What the task asks: Reproduce the lines of the data starting at the line containing "Task: Click the IPv6前缀长度 input field" and ending at the line containing "Action: coord(799,258)", with both of those lines included.

Given records:
#####

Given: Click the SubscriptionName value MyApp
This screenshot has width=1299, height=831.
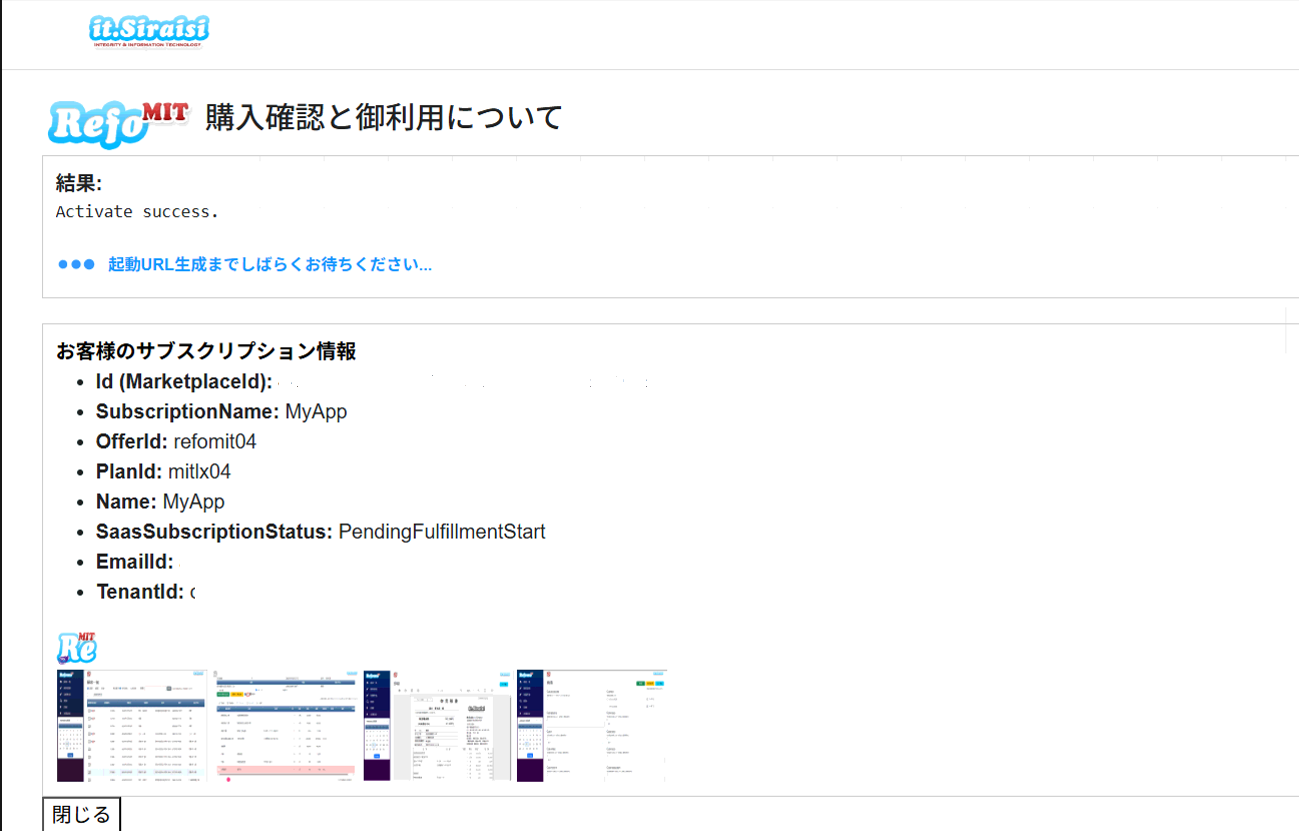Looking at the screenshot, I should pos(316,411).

#####

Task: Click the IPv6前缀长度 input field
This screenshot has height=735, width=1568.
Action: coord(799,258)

#####

Exercise result:
Task: Click the IPv6前缀长度 input field
This screenshot has height=735, width=1568.
Action: coord(799,258)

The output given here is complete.